Среди поступков Эмилия особого восхищения заслуживает то, что покорив огромное царство, он ни единой драхмы не прибавил к своему состоянию, не пожелал ни прикоснуться, ни даже взглянуть на захваченные сокровища, хотя щедро раздавал их другим. Я не хочу сказать, что Тимолеонт, принявший в подарок от сиракузян дом и хорошее поместье, заслуживает порицания; принимать награду за подобные деяния отнюдь не позорно, и все же лучше не принимать ничего, ибо доблесть тогда достигает своей высшей ступени, когда она ясно показывает, что даже в том, что принадлежит ей по праву, она не нуждается.

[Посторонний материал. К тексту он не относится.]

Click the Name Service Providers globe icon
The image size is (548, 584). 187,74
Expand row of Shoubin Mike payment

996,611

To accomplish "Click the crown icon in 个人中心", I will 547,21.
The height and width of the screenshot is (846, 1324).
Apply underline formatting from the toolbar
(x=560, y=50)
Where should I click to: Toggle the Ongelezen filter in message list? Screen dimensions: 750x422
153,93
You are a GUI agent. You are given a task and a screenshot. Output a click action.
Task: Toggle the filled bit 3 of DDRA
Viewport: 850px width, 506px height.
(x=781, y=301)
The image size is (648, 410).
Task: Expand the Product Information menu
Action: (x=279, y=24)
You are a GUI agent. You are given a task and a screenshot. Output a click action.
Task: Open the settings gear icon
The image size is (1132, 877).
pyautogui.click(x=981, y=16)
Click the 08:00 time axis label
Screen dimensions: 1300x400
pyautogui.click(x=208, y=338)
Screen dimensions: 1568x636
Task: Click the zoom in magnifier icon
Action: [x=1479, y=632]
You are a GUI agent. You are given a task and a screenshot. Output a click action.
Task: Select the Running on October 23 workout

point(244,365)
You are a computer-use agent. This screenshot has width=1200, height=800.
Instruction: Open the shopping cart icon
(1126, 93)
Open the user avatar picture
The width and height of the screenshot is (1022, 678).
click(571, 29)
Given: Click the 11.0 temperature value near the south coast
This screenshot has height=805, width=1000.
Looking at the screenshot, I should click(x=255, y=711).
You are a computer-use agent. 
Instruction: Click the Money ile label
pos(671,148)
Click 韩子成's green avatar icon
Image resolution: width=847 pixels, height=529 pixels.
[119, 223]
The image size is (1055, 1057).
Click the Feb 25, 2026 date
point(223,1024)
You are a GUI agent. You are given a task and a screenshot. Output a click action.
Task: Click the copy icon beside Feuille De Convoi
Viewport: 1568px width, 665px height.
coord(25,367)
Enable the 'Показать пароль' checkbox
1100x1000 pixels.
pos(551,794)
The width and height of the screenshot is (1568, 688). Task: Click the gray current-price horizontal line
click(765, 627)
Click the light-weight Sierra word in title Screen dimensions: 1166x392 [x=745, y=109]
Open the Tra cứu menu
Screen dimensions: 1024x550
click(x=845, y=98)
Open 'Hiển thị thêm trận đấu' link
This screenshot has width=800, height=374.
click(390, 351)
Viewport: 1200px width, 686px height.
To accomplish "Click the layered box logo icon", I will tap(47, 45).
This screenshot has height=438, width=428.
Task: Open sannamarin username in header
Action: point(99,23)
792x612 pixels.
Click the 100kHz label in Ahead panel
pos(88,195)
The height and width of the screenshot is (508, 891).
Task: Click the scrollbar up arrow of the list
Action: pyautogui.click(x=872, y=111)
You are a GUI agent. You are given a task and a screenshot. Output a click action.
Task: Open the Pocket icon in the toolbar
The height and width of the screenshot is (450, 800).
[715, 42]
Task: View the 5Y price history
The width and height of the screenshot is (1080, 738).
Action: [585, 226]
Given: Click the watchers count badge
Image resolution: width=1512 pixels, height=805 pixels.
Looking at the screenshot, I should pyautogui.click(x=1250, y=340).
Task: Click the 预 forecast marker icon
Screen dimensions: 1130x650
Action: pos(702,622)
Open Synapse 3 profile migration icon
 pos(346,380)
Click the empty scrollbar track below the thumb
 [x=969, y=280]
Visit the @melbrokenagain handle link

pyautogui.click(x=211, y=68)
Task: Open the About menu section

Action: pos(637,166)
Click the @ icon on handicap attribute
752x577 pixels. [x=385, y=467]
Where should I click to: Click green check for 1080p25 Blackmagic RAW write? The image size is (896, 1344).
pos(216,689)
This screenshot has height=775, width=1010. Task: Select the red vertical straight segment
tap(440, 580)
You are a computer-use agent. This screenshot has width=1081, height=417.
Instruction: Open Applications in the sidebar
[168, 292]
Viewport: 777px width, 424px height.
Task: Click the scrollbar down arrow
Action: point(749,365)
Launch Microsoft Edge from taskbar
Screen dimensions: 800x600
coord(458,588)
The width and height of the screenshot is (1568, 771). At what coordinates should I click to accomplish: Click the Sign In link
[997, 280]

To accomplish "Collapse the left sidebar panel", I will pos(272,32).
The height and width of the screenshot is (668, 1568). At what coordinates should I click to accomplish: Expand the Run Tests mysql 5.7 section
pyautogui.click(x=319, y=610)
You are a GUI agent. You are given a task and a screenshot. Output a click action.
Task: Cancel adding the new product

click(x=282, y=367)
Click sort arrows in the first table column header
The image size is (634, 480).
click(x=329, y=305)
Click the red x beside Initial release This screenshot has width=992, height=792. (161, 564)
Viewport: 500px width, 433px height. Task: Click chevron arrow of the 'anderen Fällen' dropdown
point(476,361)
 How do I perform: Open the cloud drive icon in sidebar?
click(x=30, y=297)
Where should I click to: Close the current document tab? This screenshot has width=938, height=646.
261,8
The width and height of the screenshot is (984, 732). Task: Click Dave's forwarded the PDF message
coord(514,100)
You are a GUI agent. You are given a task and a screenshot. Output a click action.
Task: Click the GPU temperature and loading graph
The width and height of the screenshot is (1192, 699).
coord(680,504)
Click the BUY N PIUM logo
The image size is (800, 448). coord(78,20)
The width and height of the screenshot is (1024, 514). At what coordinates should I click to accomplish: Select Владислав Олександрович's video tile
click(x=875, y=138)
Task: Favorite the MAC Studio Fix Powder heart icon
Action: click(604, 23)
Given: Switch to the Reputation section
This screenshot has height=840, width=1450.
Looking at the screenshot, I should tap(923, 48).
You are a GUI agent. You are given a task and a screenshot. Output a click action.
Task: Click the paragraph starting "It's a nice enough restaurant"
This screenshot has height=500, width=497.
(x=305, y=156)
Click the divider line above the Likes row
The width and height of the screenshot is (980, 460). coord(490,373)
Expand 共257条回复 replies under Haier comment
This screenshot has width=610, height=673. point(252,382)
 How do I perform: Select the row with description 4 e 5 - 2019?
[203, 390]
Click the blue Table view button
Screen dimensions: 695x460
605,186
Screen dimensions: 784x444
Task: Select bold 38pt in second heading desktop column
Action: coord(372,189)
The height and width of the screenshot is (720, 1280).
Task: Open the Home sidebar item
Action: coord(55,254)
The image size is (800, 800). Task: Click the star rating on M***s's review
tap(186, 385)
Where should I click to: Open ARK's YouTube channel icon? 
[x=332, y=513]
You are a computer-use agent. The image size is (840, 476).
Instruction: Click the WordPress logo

Но, как тело, легко переносящее только холод или только зной, оказывается слабее другого тела, одинаково приспособленного к любым переменам, так неодолимы силы лишь той души, которую счастье не усыпляет и не отравляет высокомерием, а горе не убивает унынием. Вот почему более совершенным нам представляется Эмилий, который в тяжком бедствии и глубочайшей скорби, потеряв сыновей, выказал ничуть не меньшее величие духа, нежели в пору удач и успехов. А Тимолеонт, хоть он и поступил благородно, не смог после смерти брата одолеть скорбь доводами рассудка, но, сломленный печалью и раскаянием, целых двадцать лет не в силах был видеть площадь и возвышение для оратора. Нет слов – позора должно избегать и стыдиться, незачем, однако, боязливо прислушиваться к любому порицанию – это свойство человека совестливого и мягкого, но не обладающего подлинным величием.